Our observation that IL-18 levels are elevated in both the plasma and the NLF of AR mice, following OVA challenge, agrees with the finding that IL-18 level is increased in AR patients. Meanwhile, the numbers of blood monocytes, IL-18Rα+ monocytes, NLF macrophages and IL-18Rα+ macrophages are found to be elevated in AR mice. Since tissue-resident macrophages originate from blood monocytes,40 the upregulated expression of IL-18Rα may implicate that not only monocytes but also the monocyte–macrophage system participate in IL-18 mediated promotion of AR.
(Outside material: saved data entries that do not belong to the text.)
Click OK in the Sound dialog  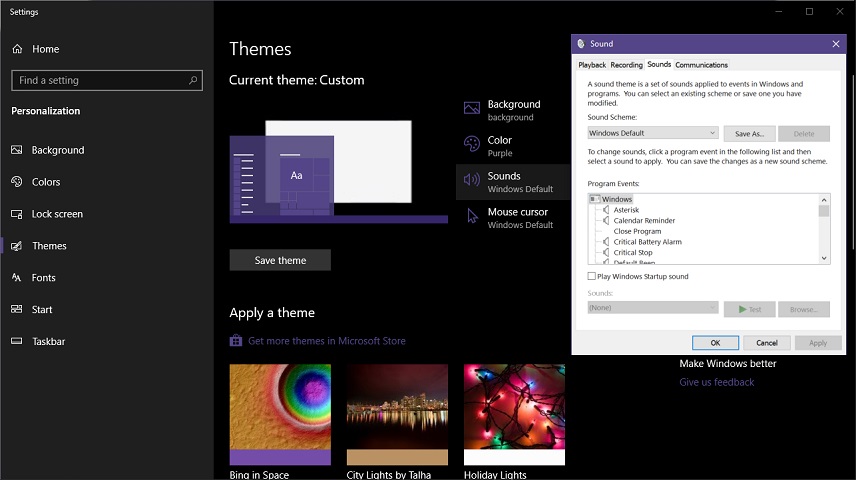click(x=715, y=343)
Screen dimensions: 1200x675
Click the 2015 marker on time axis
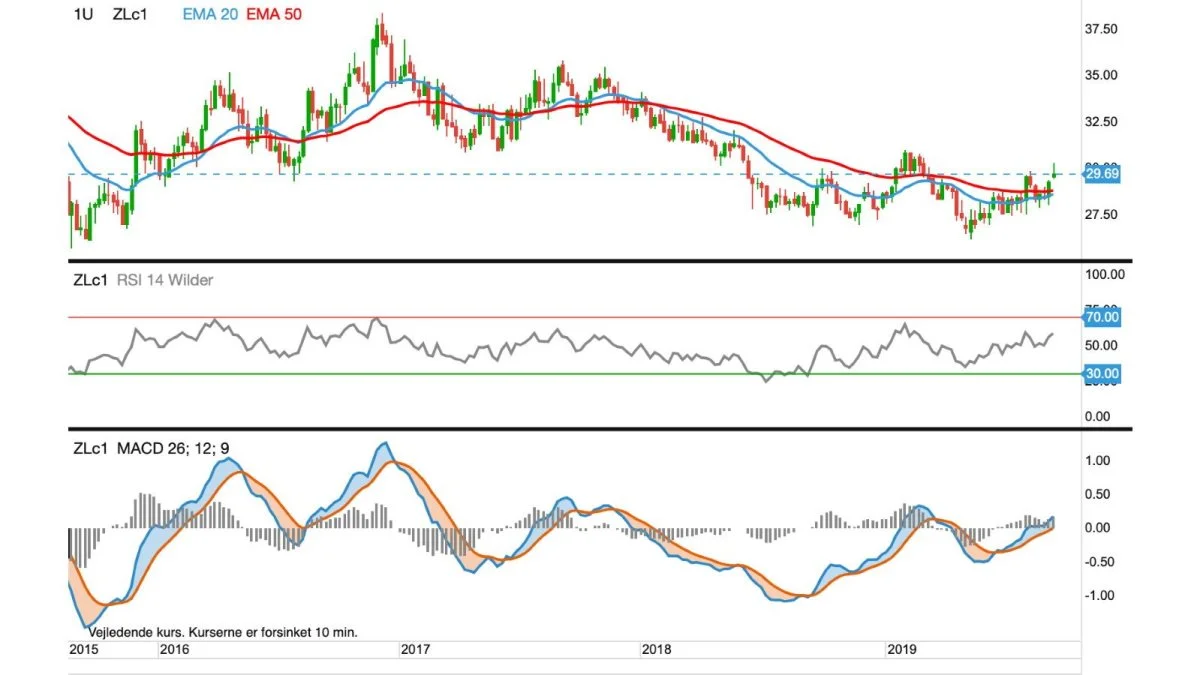click(x=83, y=649)
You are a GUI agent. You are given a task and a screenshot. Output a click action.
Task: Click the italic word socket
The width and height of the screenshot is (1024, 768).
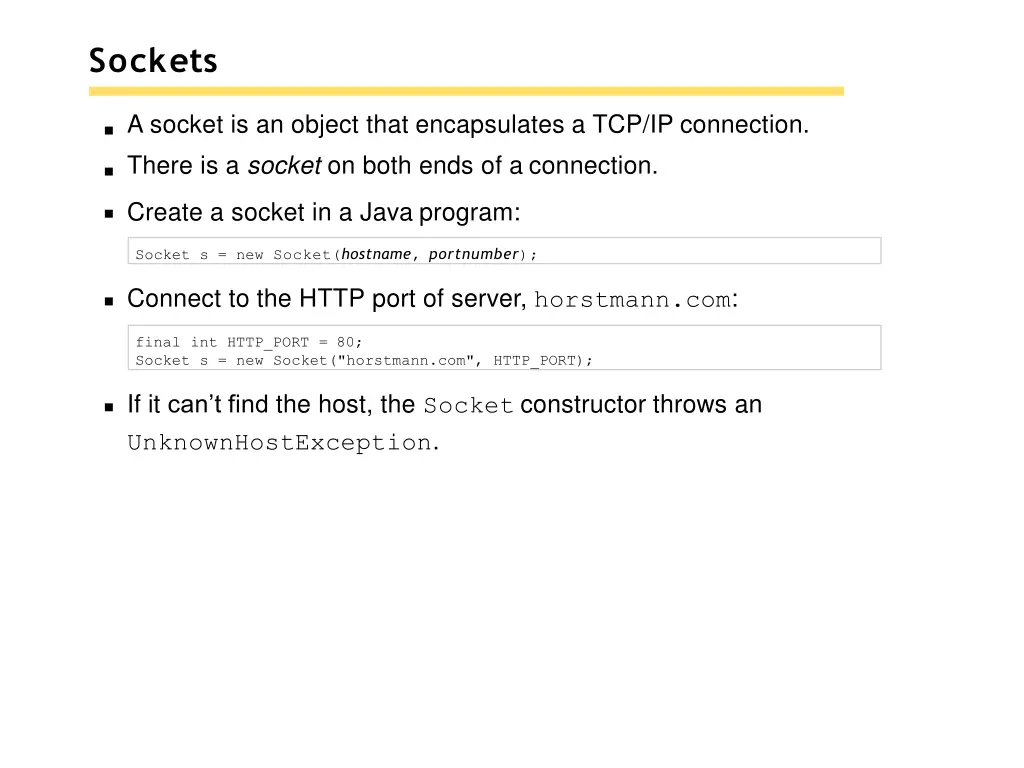[x=284, y=166]
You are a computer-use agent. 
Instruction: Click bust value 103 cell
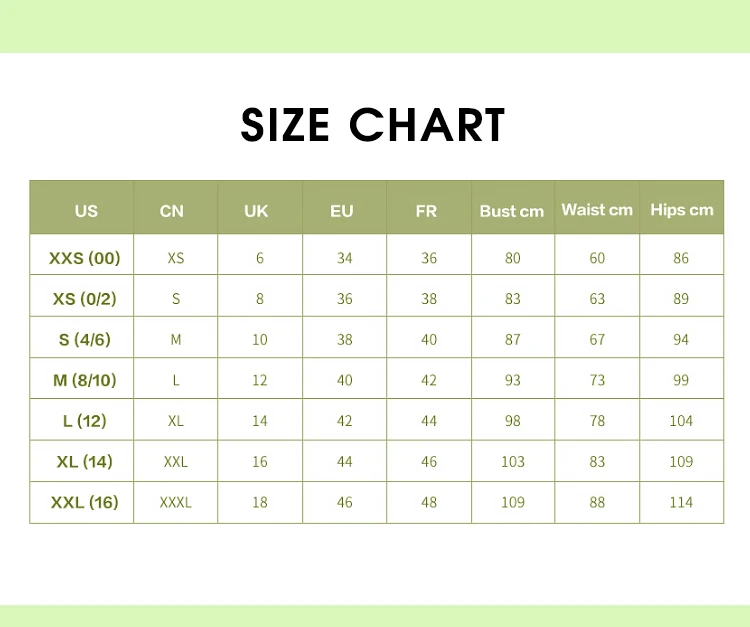[513, 462]
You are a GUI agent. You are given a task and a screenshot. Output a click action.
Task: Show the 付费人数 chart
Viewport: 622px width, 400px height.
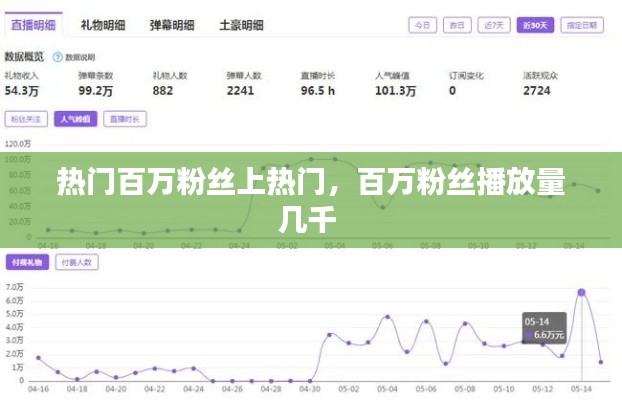coord(76,262)
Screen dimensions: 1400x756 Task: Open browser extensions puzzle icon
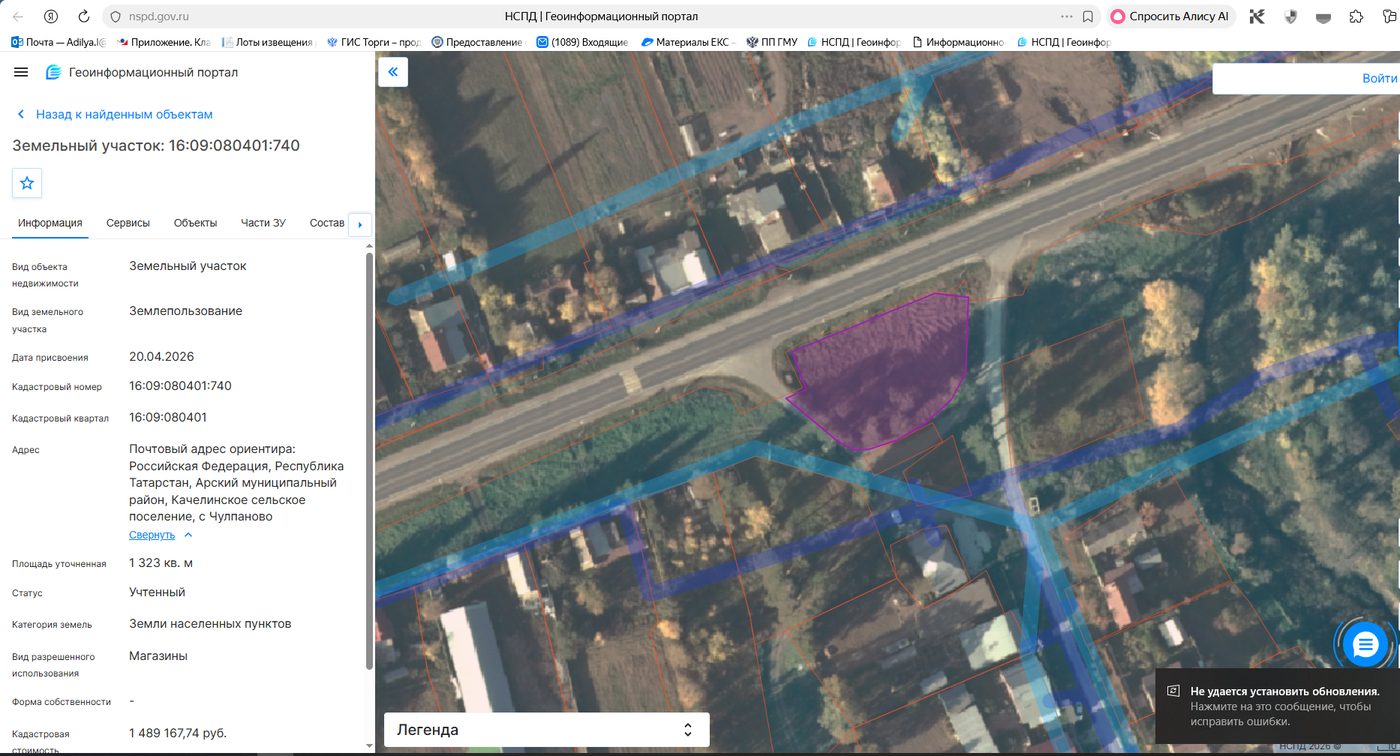point(1356,17)
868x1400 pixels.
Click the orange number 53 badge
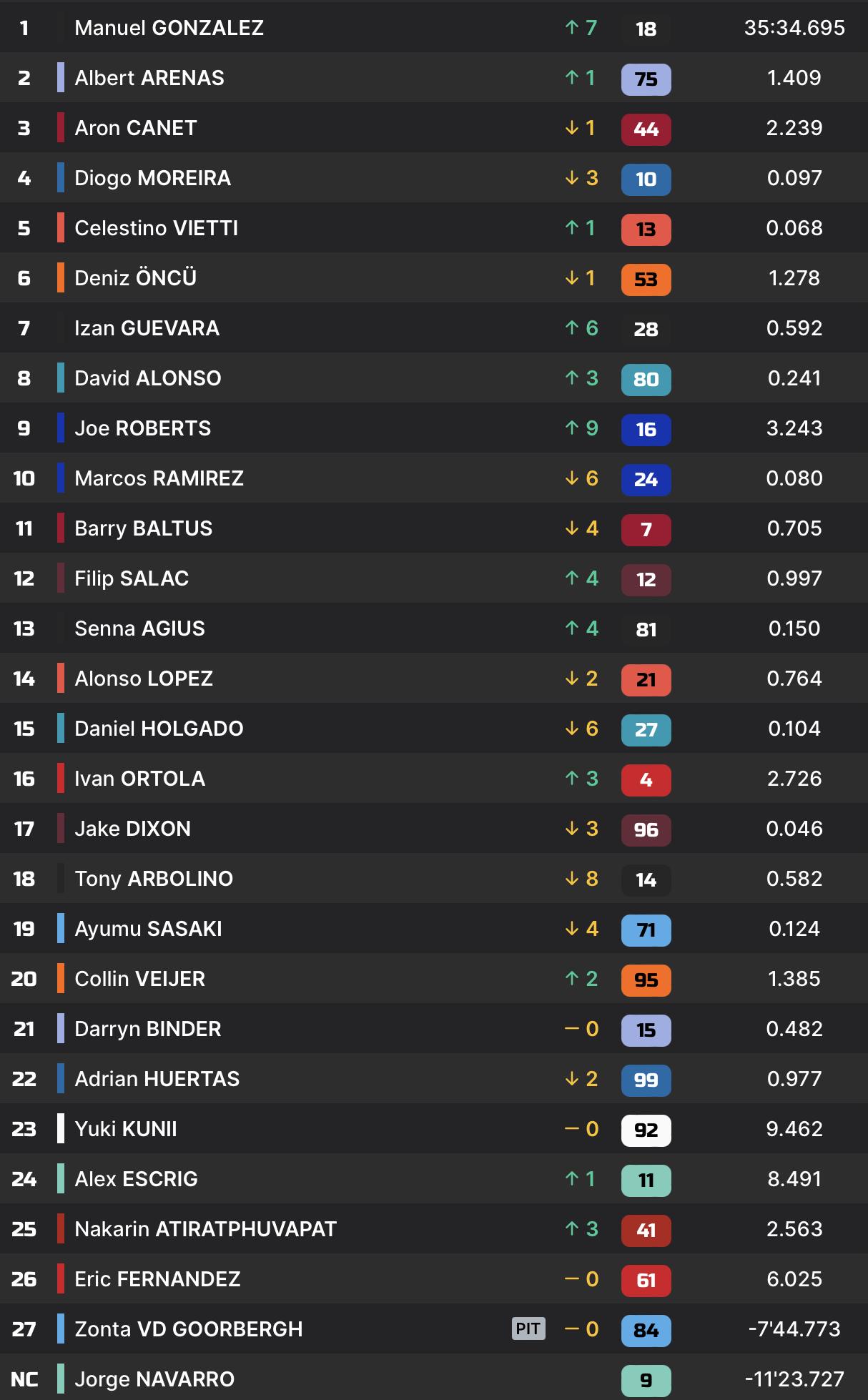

In conclusion, we demonstrated for the first time that enhanced free IL-18 is found in AR plasma. Furthermore, upregulated expressions of IL-18 and IL-18Rα have been observed in the monocytes of AR patients. These findings strongly implicate that IL-18 may serve as a causative factor for AR. The regulation of the expressions of IL-18, IL-18BPa and IL-18Rα in monocytes by specific allergens suggests that allergens contribute to the pathogenesis of AR by directly modifying monocyte behaviour. Further investigation of the relationships between allergens, IL-18 and IL-18Ra will be critical for understanding the pathogenesis of AR.
AUTHOR CONTRIBUTIONS
JL Wang and FQ Gu performed most of the experiments and drafted the original manuscript. MM Zhan, L Wang and RM Yang participated in magnetic cell sorting and flow cytometry. HY Zhang conducted the ELISA and Bio-plex experiments and generated the figures. D Chen, H Xie and RN Chai recruited volunteers and collected their general information. N Zhao conducted the PCR experiment and data interpretation. Z Li contributed to animal study and literature review. SH He designed and supervised the study, analysed the data and wrote the final version of the manuscript. All authors commented on previous drafts of the manuscript, read and approved the final manuscript.
FUNDING INFORMATION
This project was sponsored by the grants from the 2021 Youth Science and Technology Talents Support Plan from Boze Project of Jinzhou Medical University (JYBZQT2110); Natural Science Foundation of Liaoning Province (2019-ZD-0801; LJKZ0796; 201601354); Key Laboratory of Research on Pathogenesis of Allergen Provoked Allergic Disease of Liaoning Province (2018-30); Allergic Disease Clinical Medicine Research Center of Liaoning Province (2017-37); Climbing Scholar Project for Institution of Higher Education in Liaoning Province (2018-38), Science and Technology Project of Liaoning Province (2019JH8/10300053); Shenyang Science and Technology Plan Project (19-109-4-17); Innovation and Entrepreneurship Project for High-Level Talent in Shenyang (2017CXCY-C-01).
CONFLICT OF INTEREST
The authors declare they have no competing interests regarding the publication of this article.
Open Research
DATA AVAILABILITY STATEMENT
Raw data support the findings of this study will be available from the corresponding author upon reasonable request.